EXERCISE INSTRUCTIONS:
**A)** In the kde-devel message below, what does the reply say solves the speed issue with metadata searches?
**B)** Sum up the kde-devel message below in two sentences.
**C)** List, in order, the levels of the real-world hierarchy that the quoted part of the kde-devel message below gives for organizing documents.

SUPPLIED PASSAGE:
[prev in list] [next in list] [prev in thread] [next in thread] 

List:       kde-devel
Subject:    Re: Storage implementation in KDE
From:       "Manuel Amador (Rudd-O)" <amadorm () usm ! edu ! ec>
Date:       2003-09-08 2:24:42
[Download RAW message or body]

Hi, Luke!

Quoting Luke Chatburn <lchatburn@isset.org>:

> I don't weigh in too often on these threads, but I'd like to make a few
> points (feel free to flame :) ).
> 
> In general, metadata based filesystems are not terribly user-friendly,
> worse, adding a database into the mix can produce a disaster.

The user-friendliness depends upon the interface presented to the user.
Storage's user interface looked extremely user-friendly to me.

> 
> First and most important point:
> 
> - Metadata does not scale well. It's like having a desk in an office and
> filling it with pieces of paper.

While post-its might be metadata, they are only metadata when they are pasted to
other documents.  If they stand alone, they are data unto themselves.  Metadata
is "data about data": information that describes another piece of information.

> It works fine if you have a limited
> quantity of pieces of paper, but for business and for regular home use over
> a period of time, you do need organisations. In the real world, this is in
> the form Room->Filing Cabinet/Box->Folder->Document. It's a normal
> heirarchical file system. That's not to say that a relational look-up can't
> help with a few things, but is can't be used for everything.

The paper makes a valid point that hierarchical organizations limit the ability
of the user to manage files.  A hierarchical system depends upon the user doing
Recall brain operations constantly.  That sucks.

You only need "organization" when you can no longer find what you're looking
for.  If there's a system that lets you get what you want, without the need for
organization, suddenly the need to organize disappears.

Don't let your habits preclude from new forms of thinking =)

> 
> Critical considerations:
> 
> - Metadata searching is very, very expensive in processing terms and worse
> for larger document sets. Moreover, you limit yourself by I/O abilities.

If you were to search in the document's data, I'd agree.  The whole point of
metadata is that it should be on separate physical locations, but bound to the
data file logically, so as to provide fast searches.  The speed issue is solved
by indexes.

> 
> - Using a database for metadata means that you have to have the service

The author's implementation of Storage uses a SQL database, but future
implementations may not need one.  Look at the work of Hans Reiser.

> completely fresh, light-weight DB for this, if you liked, but it is hardly
> ideal, and we'd spend two or three years bug and security-fixing the thing.

No need to.  Already ReiserFS is being worked upon to provide such facilities.

PROVIDED MATERIAL:
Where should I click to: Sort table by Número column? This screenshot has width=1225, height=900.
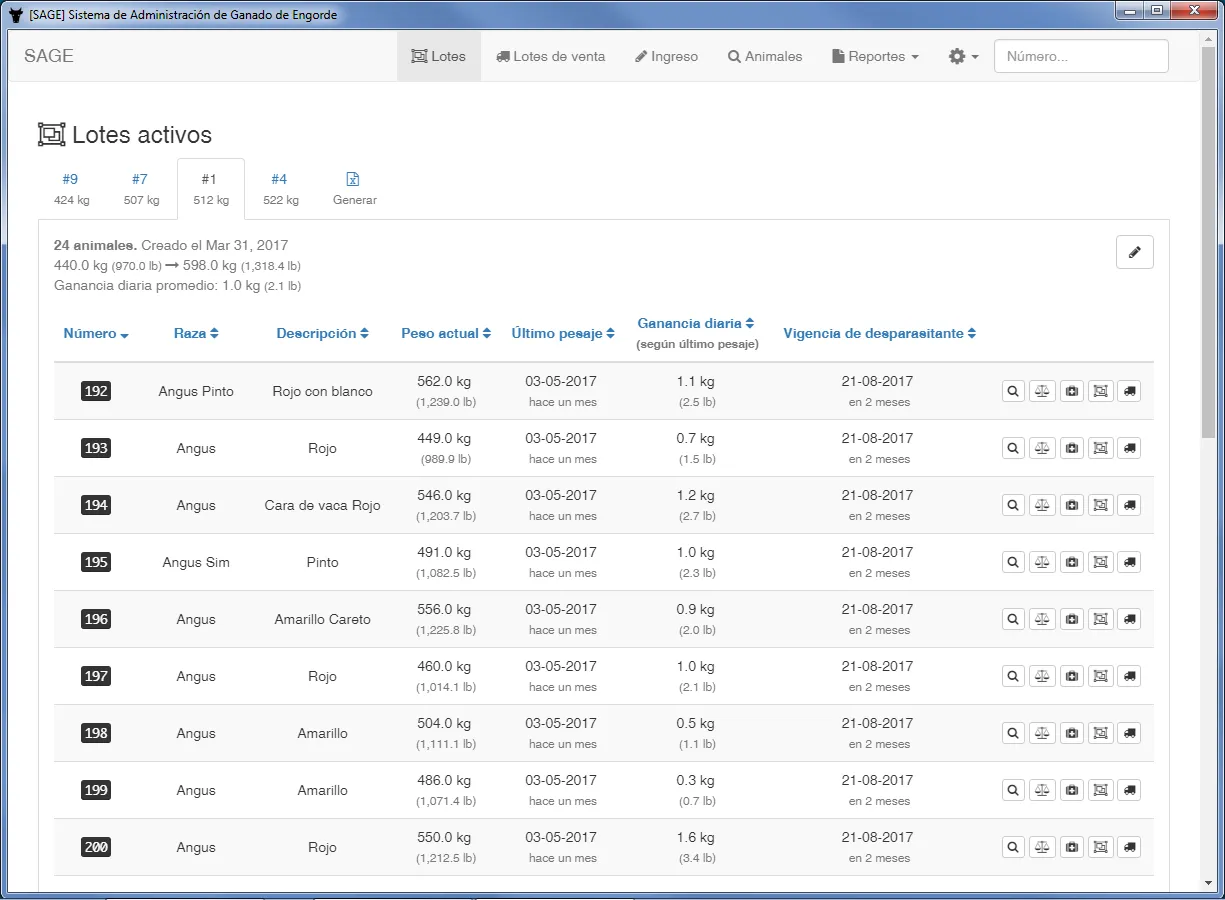[95, 334]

EXERCISE RESPONSES:
**A)** Indexes.

**B)** Manuel Amador answers Luke Chatburn's objections to metadata-based filesystems, saying that user-friendliness depends on the interface and that hierarchical systems make users rely on recall all the time. He adds that indexes solve the speed problem and that later versions of Storage may not need an SQL database, since ReiserFS is already being worked on to offer such features.

**C)** Room, Filing Cabinet/Box, Folder, Document